(Document segment)
● ● ●
System doesn't start after interrupted update

Hello
I’ve just ran a usual update however after downloading the packages and just after starting installing them, my laptop totally froze and I have manually shut it down

After booting it up again, all the boot process looks normal up until the point of “loading graphical interface” at which point it only shows underscore sign (which doesn’t blink) and stays like that forever.
I can’t switch to tty from there for some reason

I tried chrooting using liveusb and running the update in chroot but (after saying about db.lock file and me subsequently deleting the lock file to proceed) it only outputs “there’s nothing to do”

At this point I thought about manually reinstalling all the packages from my DE’s group (which in my case is KDE) however it didn’t solve the issue

I also tried running “e2fsck -p” on my drive but it just outputs “clean” and that’s it

My last backup is quite old (more than a month I think) so if there’s any way to fix the current state w/o rolling back to the backup, I’d like to try that first

Please tell me which logs to post if there is any need in them

Hi @Moshe_Yehudah

Post the output of the following commands to see where the problem is.
● ● ●
(Supplied information)
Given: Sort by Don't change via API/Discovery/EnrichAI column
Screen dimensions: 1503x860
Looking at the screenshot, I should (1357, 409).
● ● ●
(Goals)
(A) In the forum post about the interrupted update, why does the writer want to repair the current system before restoring the backup? Answer in one to three sentences.
(B) Rewrite the forum post's paragraph beginning "I tried chrooting using liveusb" as a short list of steps, keeping its main facts.
Answer using only the forum post, not the material.

(Full answers)
(A) The writer's last backup is quite old, possibly more than a month. So the writer would rather try fixing the current state first than roll back to it.

(B)
- Booted a live USB and chrooted into the system.
- Ran the update inside the chroot.
- Got a message about the db.lock file and deleted that lock file to proceed.
- The update then only output "there's nothing to do."